NLTK Named Entity Recognition with Custom Data
Solution 1:
Are you committed to using NLTK/Python? I ran into the same problems as you, and had much better results using Stanford's named-entity recognizer: http://nlp.stanford.edu/software/CRF-NER.shtml. The process for training the classifier using your own data is very well-documented in the FAQ.
If you really need to use NLTK, I'd hit up the mailing list for some advice from other users: http://groups.google.com/group/nltk-users.
Hope this helps!
Solution 2:
You can easily use the Stanford NER alongwith nltk.
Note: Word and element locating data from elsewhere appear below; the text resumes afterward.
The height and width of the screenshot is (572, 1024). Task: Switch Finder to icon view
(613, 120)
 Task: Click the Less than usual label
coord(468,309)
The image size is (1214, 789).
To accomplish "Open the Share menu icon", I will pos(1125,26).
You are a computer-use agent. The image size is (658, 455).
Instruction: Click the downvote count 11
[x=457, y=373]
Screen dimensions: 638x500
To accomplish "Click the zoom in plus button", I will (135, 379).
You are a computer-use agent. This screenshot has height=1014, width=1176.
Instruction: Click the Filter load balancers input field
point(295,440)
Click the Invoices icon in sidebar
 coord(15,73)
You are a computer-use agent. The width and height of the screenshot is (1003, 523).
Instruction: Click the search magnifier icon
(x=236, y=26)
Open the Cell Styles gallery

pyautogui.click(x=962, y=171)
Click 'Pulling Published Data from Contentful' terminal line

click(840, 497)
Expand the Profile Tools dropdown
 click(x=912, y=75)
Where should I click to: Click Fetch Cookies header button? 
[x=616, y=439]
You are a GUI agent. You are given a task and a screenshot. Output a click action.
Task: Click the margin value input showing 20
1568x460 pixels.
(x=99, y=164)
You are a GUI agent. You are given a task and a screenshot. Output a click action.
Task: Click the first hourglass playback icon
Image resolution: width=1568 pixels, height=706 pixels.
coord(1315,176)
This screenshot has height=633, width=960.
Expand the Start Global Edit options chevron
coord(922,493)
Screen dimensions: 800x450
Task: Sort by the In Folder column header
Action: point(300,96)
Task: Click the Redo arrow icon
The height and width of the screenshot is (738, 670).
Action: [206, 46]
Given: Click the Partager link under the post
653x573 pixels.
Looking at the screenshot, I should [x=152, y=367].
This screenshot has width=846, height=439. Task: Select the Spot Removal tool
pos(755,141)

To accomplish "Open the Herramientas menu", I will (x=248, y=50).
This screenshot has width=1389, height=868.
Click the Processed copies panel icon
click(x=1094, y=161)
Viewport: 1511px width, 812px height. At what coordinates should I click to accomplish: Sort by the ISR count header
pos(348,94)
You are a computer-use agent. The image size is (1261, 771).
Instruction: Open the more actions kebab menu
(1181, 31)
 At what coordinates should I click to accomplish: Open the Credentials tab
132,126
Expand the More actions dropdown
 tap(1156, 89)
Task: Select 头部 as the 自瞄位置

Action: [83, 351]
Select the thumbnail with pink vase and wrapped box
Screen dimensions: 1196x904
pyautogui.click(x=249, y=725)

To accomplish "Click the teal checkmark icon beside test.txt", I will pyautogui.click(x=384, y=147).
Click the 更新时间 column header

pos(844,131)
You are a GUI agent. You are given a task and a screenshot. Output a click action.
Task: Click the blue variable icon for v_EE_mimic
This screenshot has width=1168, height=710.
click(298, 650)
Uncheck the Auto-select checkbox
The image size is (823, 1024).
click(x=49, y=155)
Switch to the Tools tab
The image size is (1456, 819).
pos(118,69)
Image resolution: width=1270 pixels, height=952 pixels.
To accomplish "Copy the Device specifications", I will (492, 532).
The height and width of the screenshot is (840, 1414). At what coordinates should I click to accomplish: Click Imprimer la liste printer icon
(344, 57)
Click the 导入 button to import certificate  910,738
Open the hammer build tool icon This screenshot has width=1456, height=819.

The python script is like
from nltk.tag.stanford import NERTagger
import os
java_path = "/Java/jdk1.8.0_45/bin/java.exe"
os.environ['JAVAHOME'] = java_path
st = NERTagger('../ner-model.ser.gz','../stanford-ner.jar')
tagging = st.tag(text.split())
To train your own data and to create a model you can refer to the first question on Stanford NER FAQ.
The link is http://nlp.stanford.edu/software/crf-faq.shtml
Solution 3:
I also had this issue, but I managed to work it out. You can use your own training data. I documented the main requirements/steps for this in my github repository.
I used NLTK-trainer, so basicly you have to get the training data in the right format (token NNP B-tag), and run the training script. Check my repository for more info.